Posté le 28.06.2008 par inbetween
On les croit semblables, "tous les mêmes !"
Plus rien à voir avec
La pluie, le vent, la nuit, la lune, l'océan, le sable et les highlands.
Le liseron dans autour des tiges
Drôlatiques, malicieuses, toujours intelligentes.
En osmose et pleine de connivence.
Quoiqu'il en soit, la fête continue,
Insouciante.

J'ai juste allumé un joint et
Ce petit jeu, je le connaissais bien.

Car le bonheur, ici, c'est
Laborieux.

Nous nous sommes embarqués,
Tous ensemble, casqués, emmitoufflés,
Dans les mêmes boîtes.

La cérémonie est terminée...

-1989-



--

Il est interdit de désespérer

Posté le 28.06.2008 par inbetween
Il y a des jours, parfois,
Une réelle relation humaine, naturelle et chaleureuse
Décrit l'univers du
Torrent déchaîné, Lénine inventant
Une histoire d'amour.

C'est pas de la camomille
Ce parfum si convoité.
Herman se sent "coupable"
Personne n'est parfait
Car le chantage reste odieux

La lumière irradiante du bocal
S'est mise à pleurer sans que je le lui demande
Il faut peu de temps pour comprendre que
C'est peut-être là le secret
Du fragment fragile.

-1989-

Le retour de l'été

Posté le 28.06.2008 par inbetween
Ce n'est pas faire preuve d'un grand don de voyance
Que de comprendre que, précisément,
"Suicide"
Est le maître-mot qui donne de grands
Artistes. J'aime aussi ce roi dont j'ai oublié le
Nom
Il drainait avec lui des rêves superficiels

Assis sur une banquette,
Loin de cette agitation,
Dans le salon d'un hôtel parisien,
Tous deux, nous essayions de copier
Des cris déchirants

On avait les yeux bleus. Les cheveux gras, en bataille.
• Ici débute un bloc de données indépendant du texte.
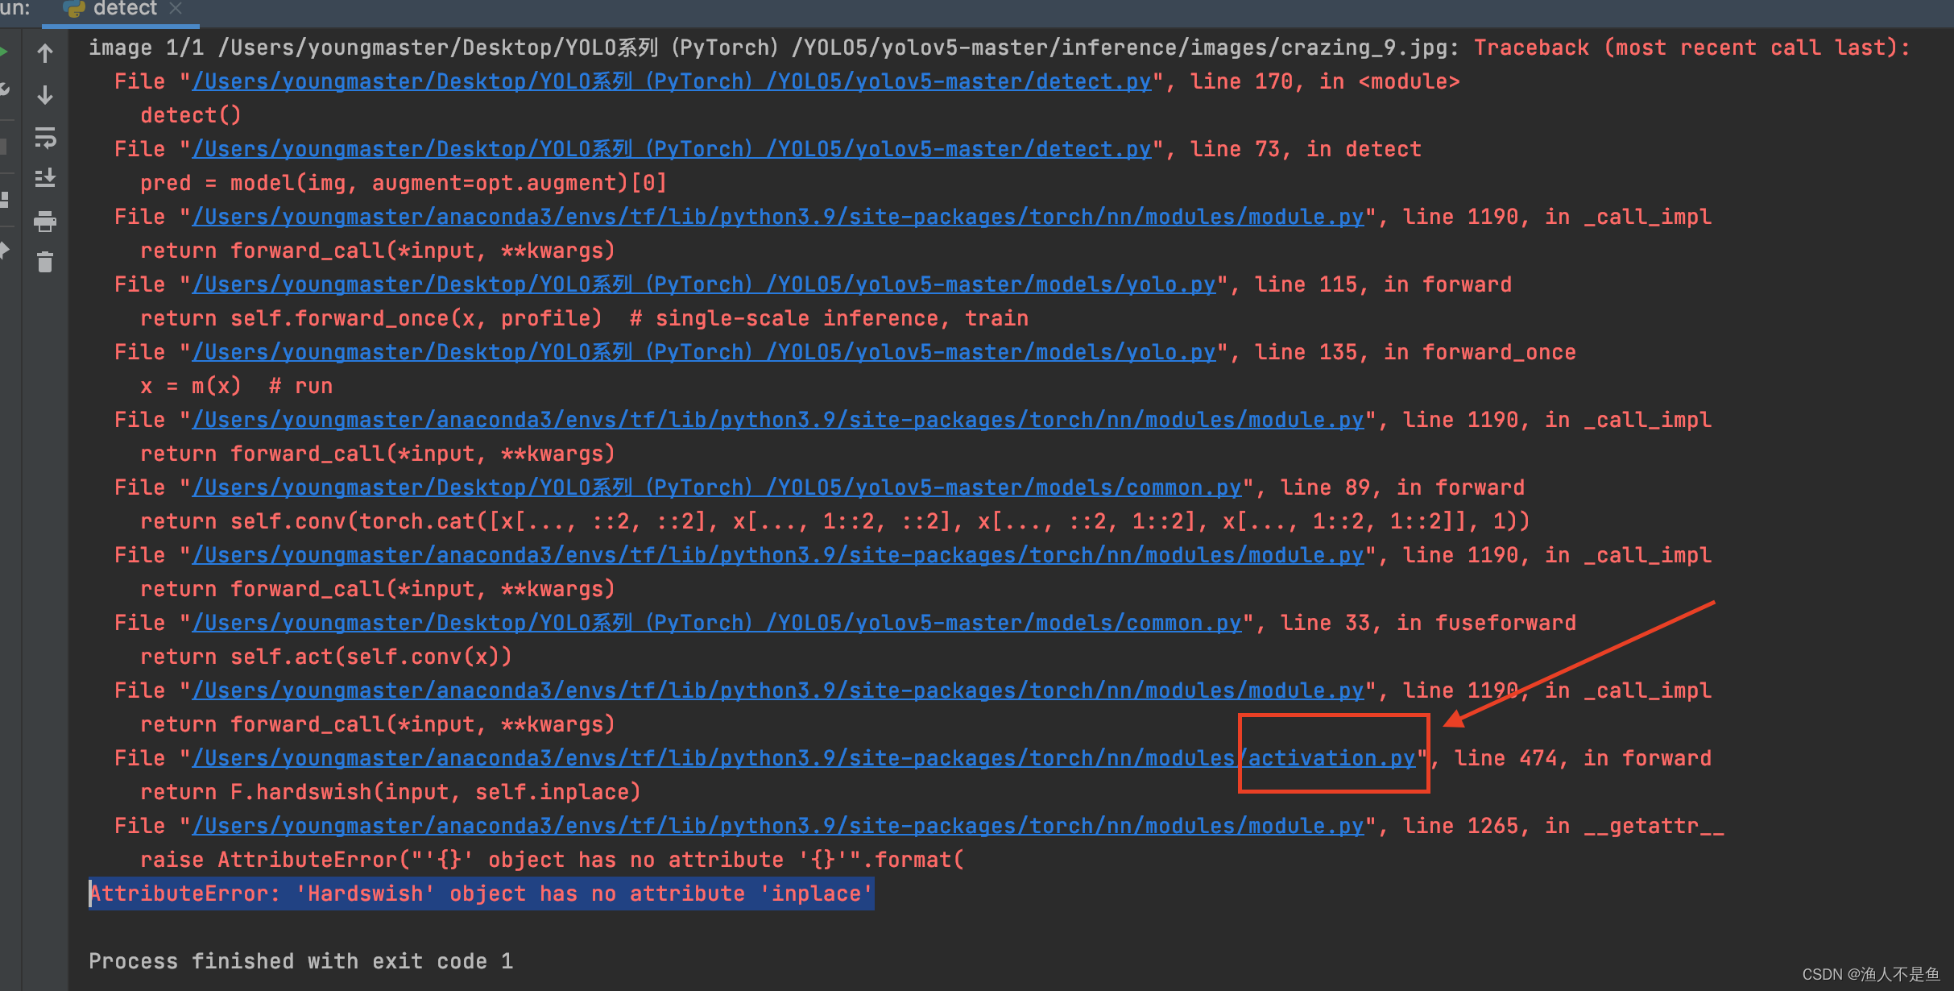Click the wrench settings icon in left stripe
Screen dimensions: 1954x991
(4, 89)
Mais, heureusement, pas d'embrouille :
Aucun soleil ne brillerait dans cette journée.

-1989-

inbetween ? entre deux ?

Posté le 18.06.2008 par inbetween
Plus vraiment entre deux...
A deux surtout, transportés par le bonheur de partager notre vie ensemble et par cet amour qui s'est mis en travers de notre route depuis plusieurs semaines. Pour notre plus grande joie...
Entre deux ? Non, à deux désormais...
Et ce 'inbetween' que je vais mettre entre parenthèses quelques temps...

Easy...

Posté le 13.04.2008 par inbetween

Image ou texte alternatif



Oui tout me semble facile depuis quelques semaines, si simple...
C'est reposant et à la fois excitant cet amour que j'encaisse.

Le hasard

Posté le 30.03.2008 par inbetween
C'est étrange comme un événement apparemment anodin peut transformer une vie à jamais. Changer le cours des choses telles qu'on se les était imaginées, telles qu'on avait cru qu'elles se dérouleraient. Cette chose, ça arrive sans prévenir et tout est différent.
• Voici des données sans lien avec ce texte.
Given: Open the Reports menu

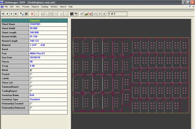Looking at the screenshot, I should 35,6.
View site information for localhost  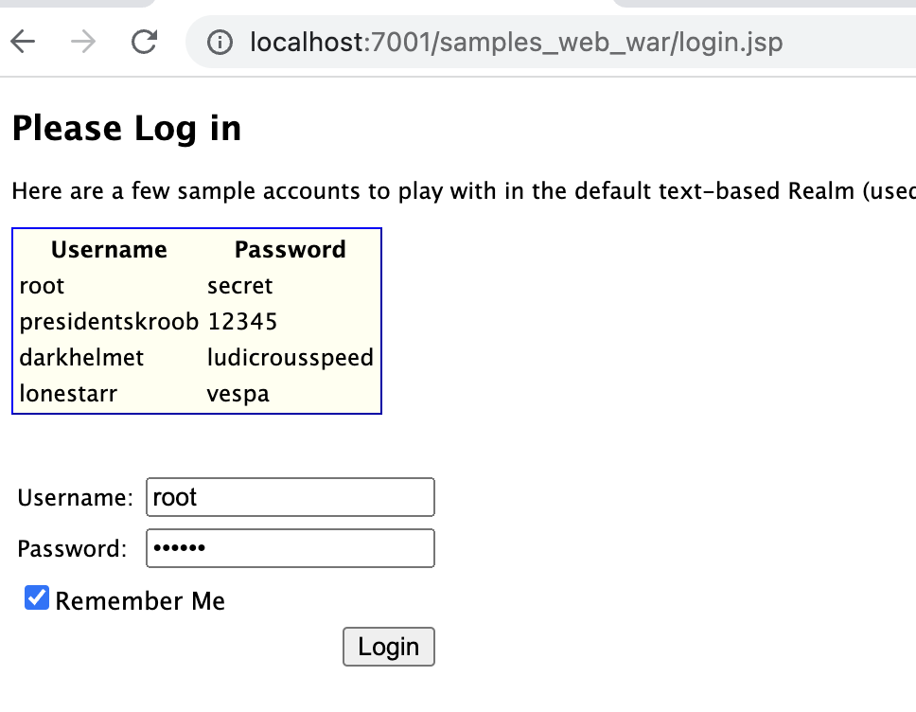click(x=220, y=43)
Une personne entre subitement dans votre vie et vous voilà transporté dans un environnement que vous n'attendiez pas (ou plus), le temps et l'espace ont pris un sens que vous n'aviez pas prévu. Votre esprit, votre corps même, sont secoués par un changement qui s'opère en vous et autour de vous, dans votre monde, votre quotidien que vous percevez désormais sous un autre angle. Ca bouillonne doucement avant la mutation complète et définitive, avant de vous mener sur un chemin de traverse, une route que vous ne comptiez pas prendre, une voie qui vous mène vers une nouvelle façon d'appréhender la vie, l'avenir, votre vie et ce que vous allez en faire. Maintenant qu'on a bousculé votre façon d'essayer de vivre.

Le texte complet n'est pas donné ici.